Several changes in plantar pressure parameters were detected in those with ROA. As shown in Fig. 3 and Table 2, differences in regional plantar pressure features were primarily found on the hallux and heel, corresponding to sensor numbers 1 and 7–8, respectively. The absolute values of these features (f_L1PPP, f_L1MAXPG, f_R1MAXPG, f_R1MAXPG_std, f_L1MINPG, f_L1MINPG_std, f_L7MINPG, f_L8PPP_std, f_L8MINPG, f_L8MINPG_std) were lower in patients with ROA than in those without ROA. This finding agrees with Sito et al. [13], who reported that people with KOA had significantly lower plantar pressures on the hallux and heel as a percentage of body weight.

Four features (age, f_L8PPP_std, f_Rpeak2_std, f_RYcopstd_std) mostly associated with ROA were included in the classification models. The optimal plantar pressure features (f_L8PPP_std, f_Rpeak2_std, f_RYcopstd_std) are correlated with the standard deviation, indicating that decreased gait stability is a prominent feature of ROA. As a commonly used variable to express foot load, the PPP represents the maximum load on the foot region [36]. The PPP can be used to determine foot regions of high pressure and provides reference for the formulation of orthopedic shoes [37]. Foot orthotics are a potential simple treatment method for KOA by reducing the knee adduction moment (KAM), a mechanical biomarker of KOA progression [16]. The knee joint of individuals with ROA exhibits distinct structural changes which involve varying degrees of damage to the articular cartilage, surrounding ligaments, bursae, tendons, and muscles. Compensation of the aforementioned changes in the knee joint may occur through ankle–foot complex during walking since the lower limb functions as a kinetic chain.
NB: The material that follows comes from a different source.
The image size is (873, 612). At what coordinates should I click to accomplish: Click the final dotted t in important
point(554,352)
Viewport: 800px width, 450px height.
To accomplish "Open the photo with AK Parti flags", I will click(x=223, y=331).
The f_RYcopstd_std indicates the amount of COP variation in the A/P position [38]. ROA was a key factor for unstable postural control [39]. Increased COP variability is an important predictive indicators for falls in older adults [40]. Previous study had reported that the A/P variation of COP was greater in patients with moderate KOA than that in healthy individuals [41]. An important reason of the increased A/P variation of COP in ROA group may due to the impaired knee proprioception [41]. Impaired knee proprioception will affect the motion and position sense of the lower limbs during walking, consequently reducing the balance control ability and gait stability [42]. In addition, quadriceps muscle strength shows a negative correlation with the K–L grade [43], which will in turn impact gait patterns [44]. Aging accelerating the progression of KOA due to biological alterations of knee and the cumulative effects of other risk factors is a consensus view. However, the ROA group was older than non-ROA group in this study. Therefore, findings of this study should be generalized cautiously.
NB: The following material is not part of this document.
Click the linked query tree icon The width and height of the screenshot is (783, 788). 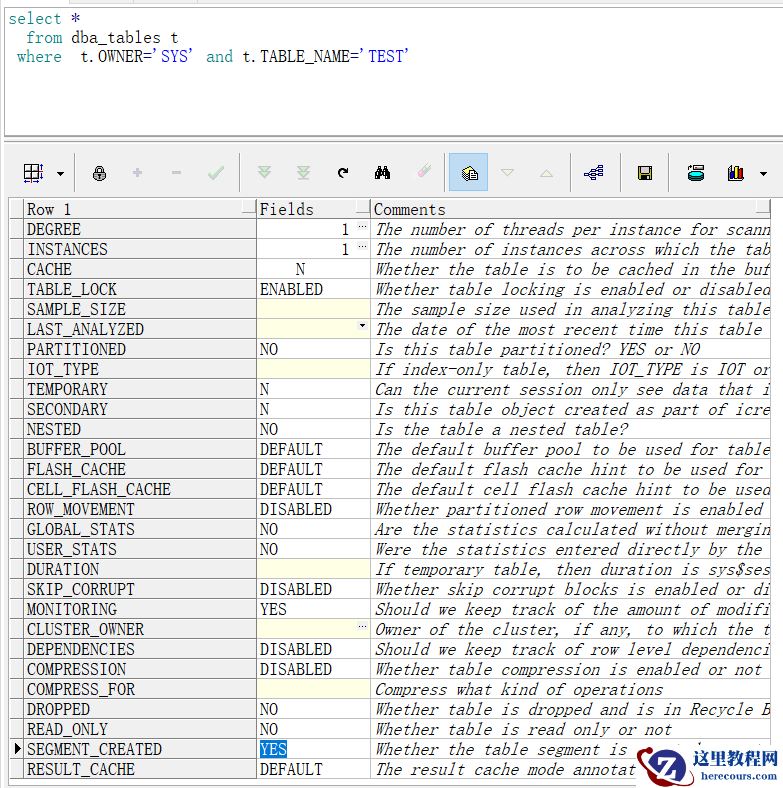(x=594, y=173)
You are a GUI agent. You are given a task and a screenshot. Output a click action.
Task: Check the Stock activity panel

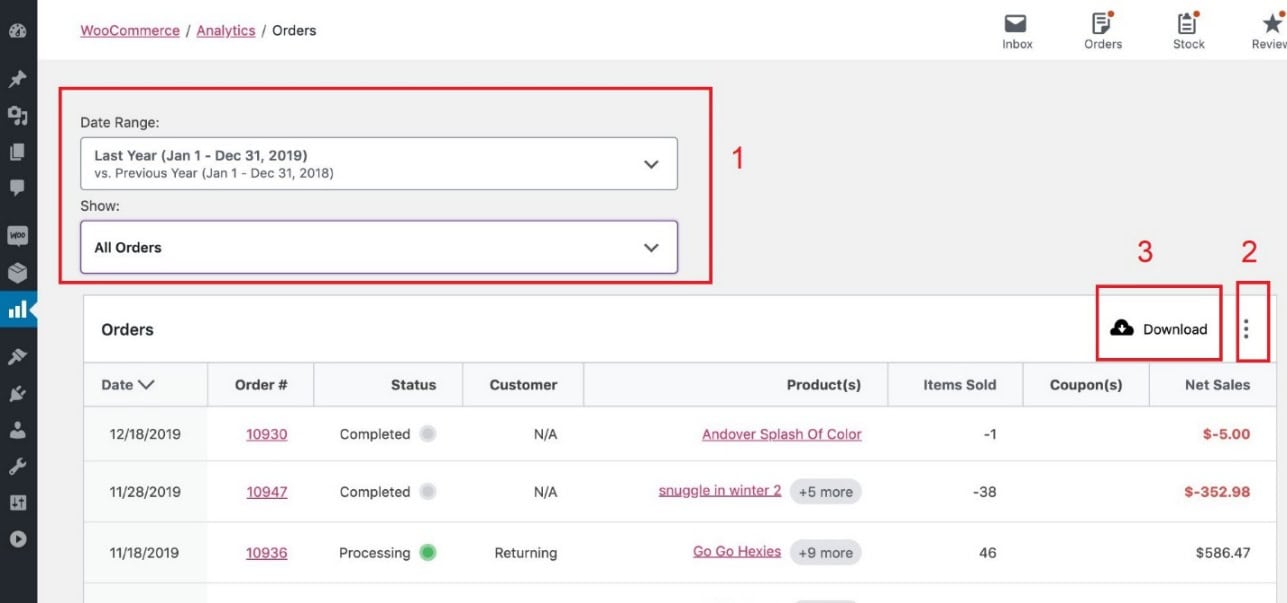[1187, 27]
Combining wearable in-shoe plantar pressure measurement devices with machine learning enables continuous and dynamic monitoring of KOA. In this way, dynamic plantar pressure can be more easily measured without being limited to test environmental conditions. Dynamic plantar pressure combined with radiography can be used to determine the KOA severity and therefore guide treatment options.

This study has several limitations that should be addressed. First, our methodology should be externally validated in a larger population to avoid potential overfitting. Moreover, the optimal plantar pressure features may be different in individuals with different affected side, but this study did not conduct a subgroup analysis on the participants based on their affected sides. Lastly, two classification grades (ROA and non-ROA) but not four-level classification (K–L grade = 1–4) were used to reflect the severity of KOA due to insufficient sample sizes.

Conclusions

In summary, this study demonstrates that changes in dynamic plantar pressure can serve as effective mechanical biomarkers that distinguish between non-ROA and ROA employing machine learning in conjunction with an intelligent in-shoe system. Subsequent research endeavors should contemplate broader population cohorts, more classification levels, and encompass diverse functional activities to further explore the clinical potential of plantar pressure as a way to monitor the progression of KOA.